Why do I need my implantable heart device replaced?
An implantable cardiac device runs on a battery. This battery usually lasts for several years. The length of your battery life depends on how often your device is working to control your heart rhythm. A battery meter lets your healthcare provider know when the battery is getting low on energy. When it has only a few months of energy left, replacement is recommended. If the battery reaches the end of its life, the device may not work properly or may revert to a low energy mode. A device may have to be replaced sooner if it stops working correctly, or if you develop an infection
What happens during the procedure to replace my implantable heart device?

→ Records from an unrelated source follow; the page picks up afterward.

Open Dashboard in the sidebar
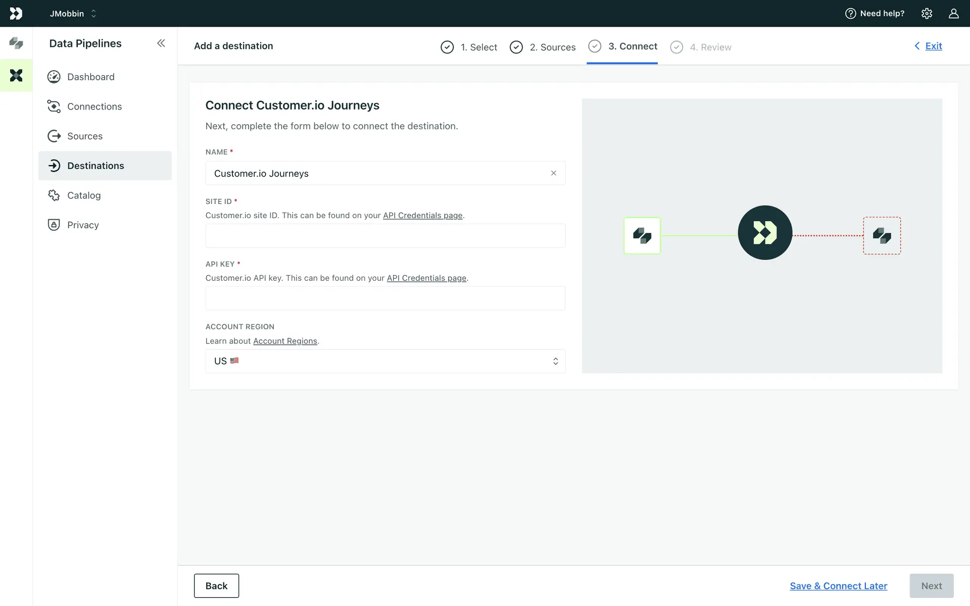Screen dimensions: 970x606 [91, 77]
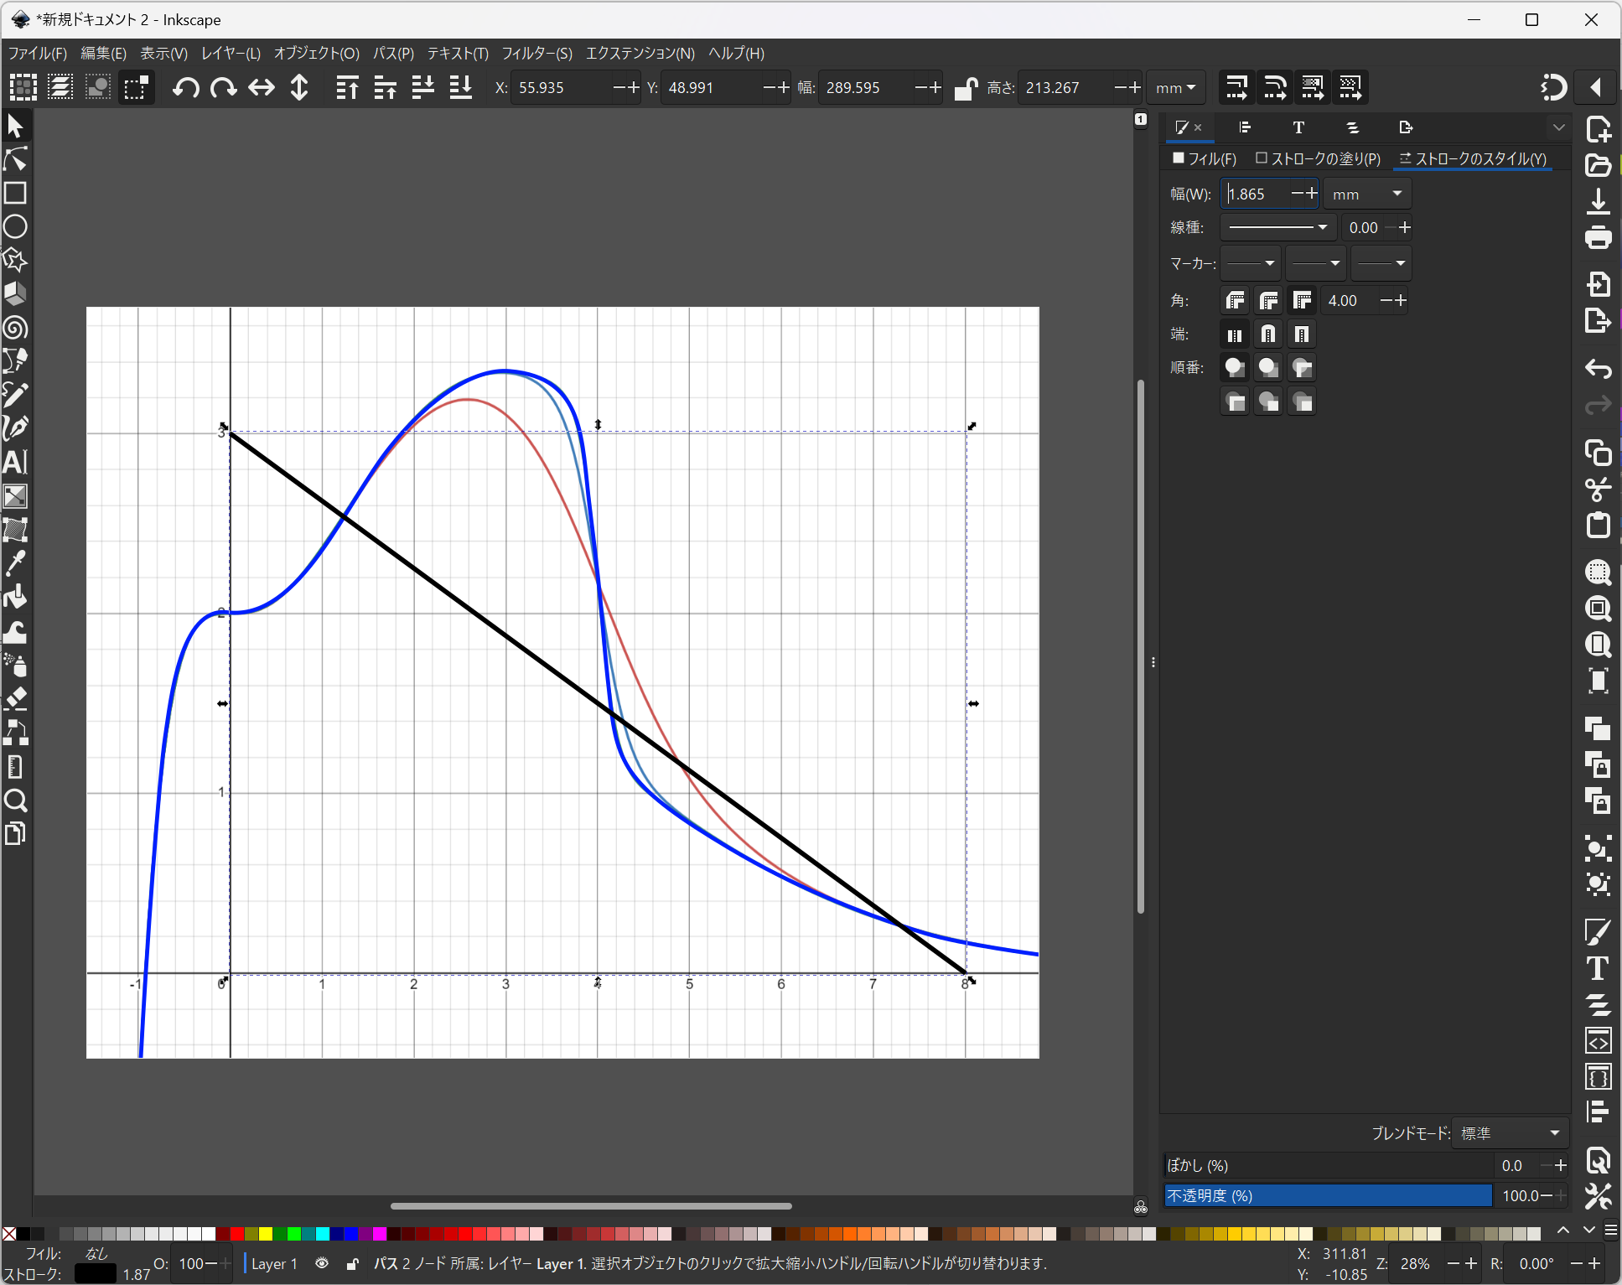
Task: Open the mm unit dropdown for stroke width
Action: click(1366, 193)
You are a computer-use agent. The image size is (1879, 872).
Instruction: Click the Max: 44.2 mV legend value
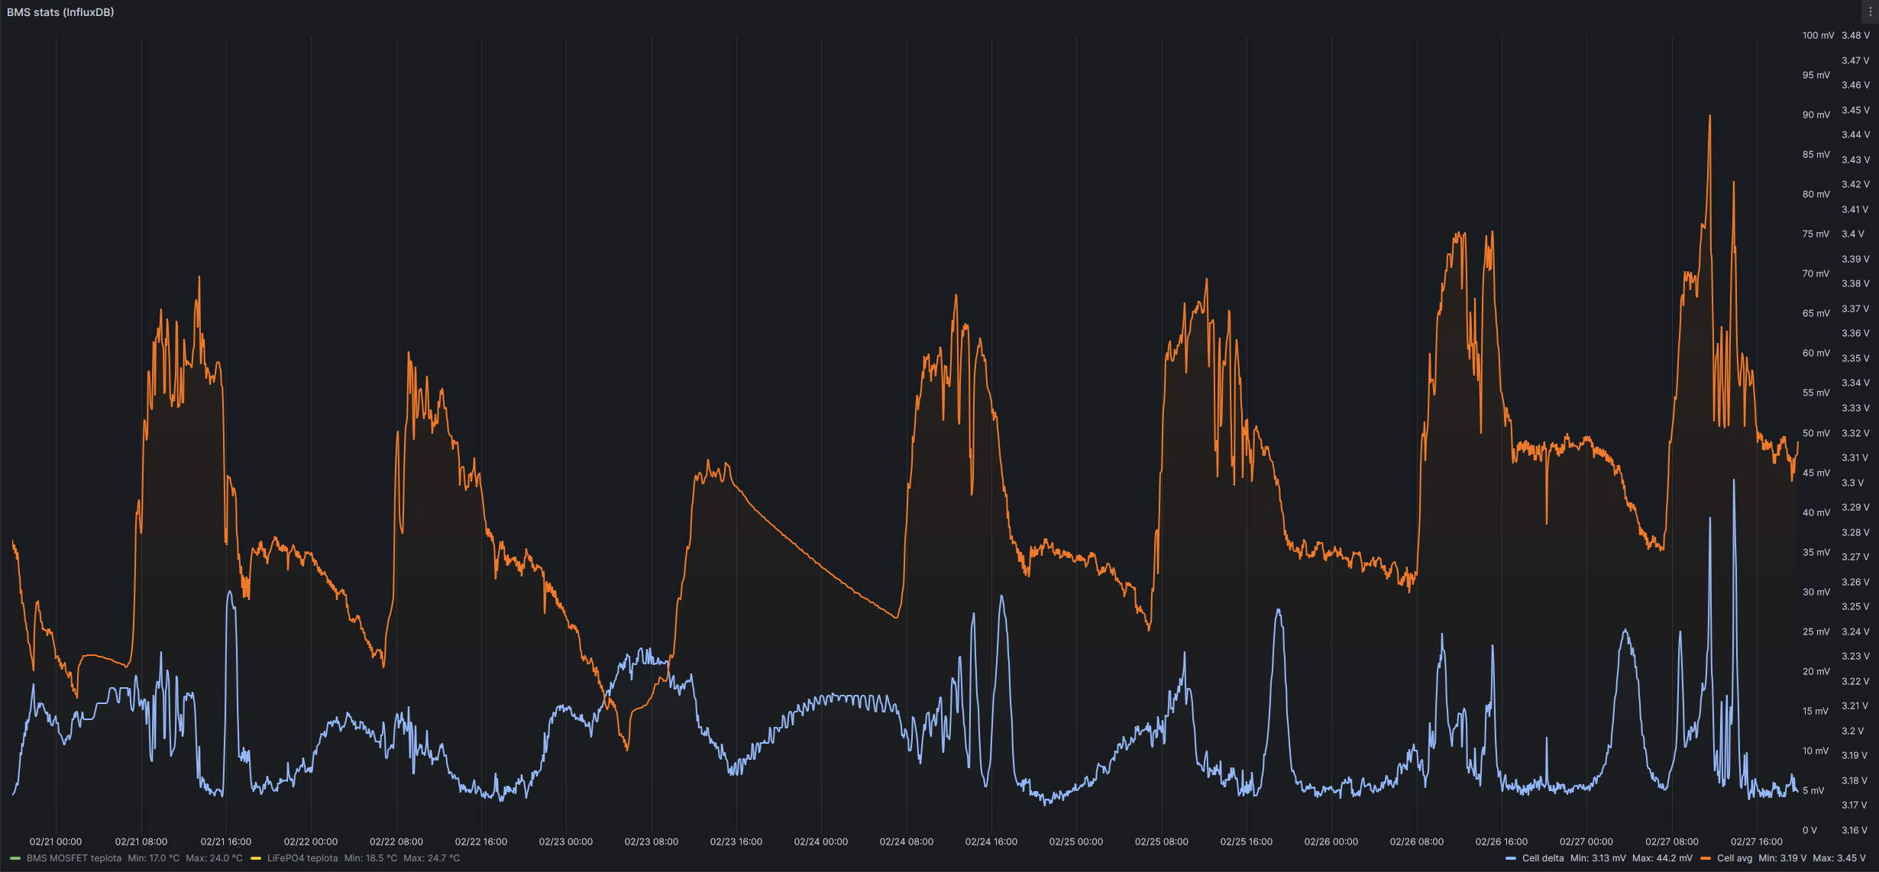point(1662,858)
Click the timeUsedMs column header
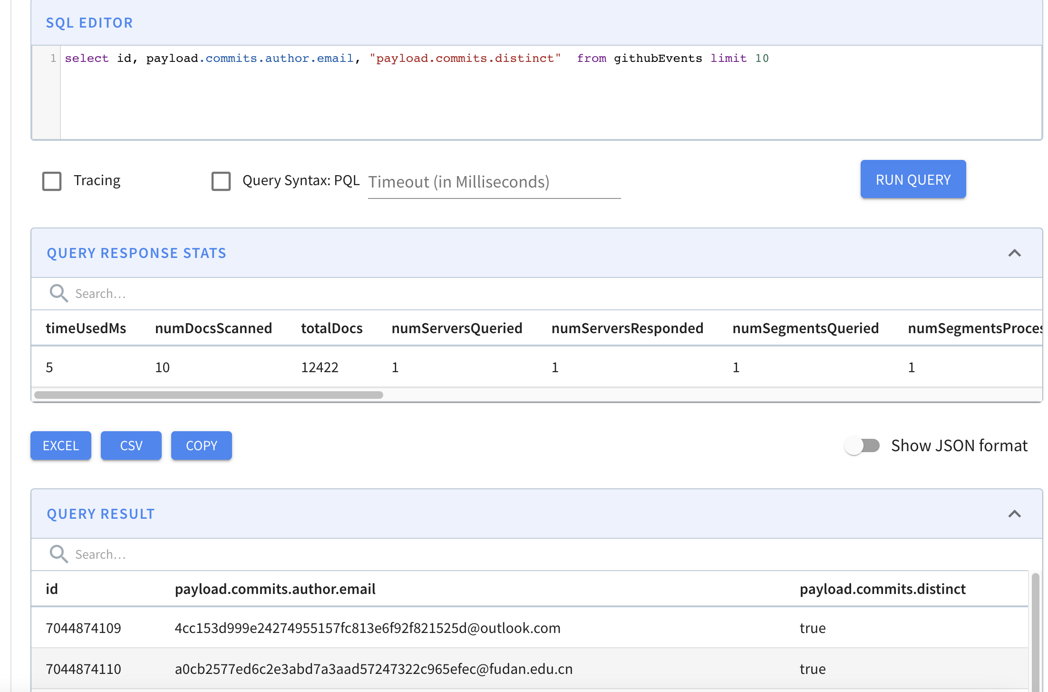 point(86,328)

The replacement procedure is often shorter and simpler than the first implantation. It's often done as an outpatient procedure, and you can go home the same day. In many cases, only the generator needs to be replaced. If the wires (leads) that connect the device to your heart are working correctly, they don't need to be replaced.
During the procedure:
The skin over the device is sterilized with cleaning solution and draped.
A new incision is made over the old incision.
He or she lifts out the device.
The leads are checked to make sure they work properly.
The doctor detaches the old device from the leads.
The doctor attaches the new device to the leads. This is tested to make sure it works correctly.
The device is put back under the skin.
The incision is closed.
The doctor programs the device’s settings to properly help your heart.
What are the risks of replacing an implantable heart device?
The most common serious risk of this procedure is infection. Other risks include bleeding, severe bruising, or swelling at the incision site.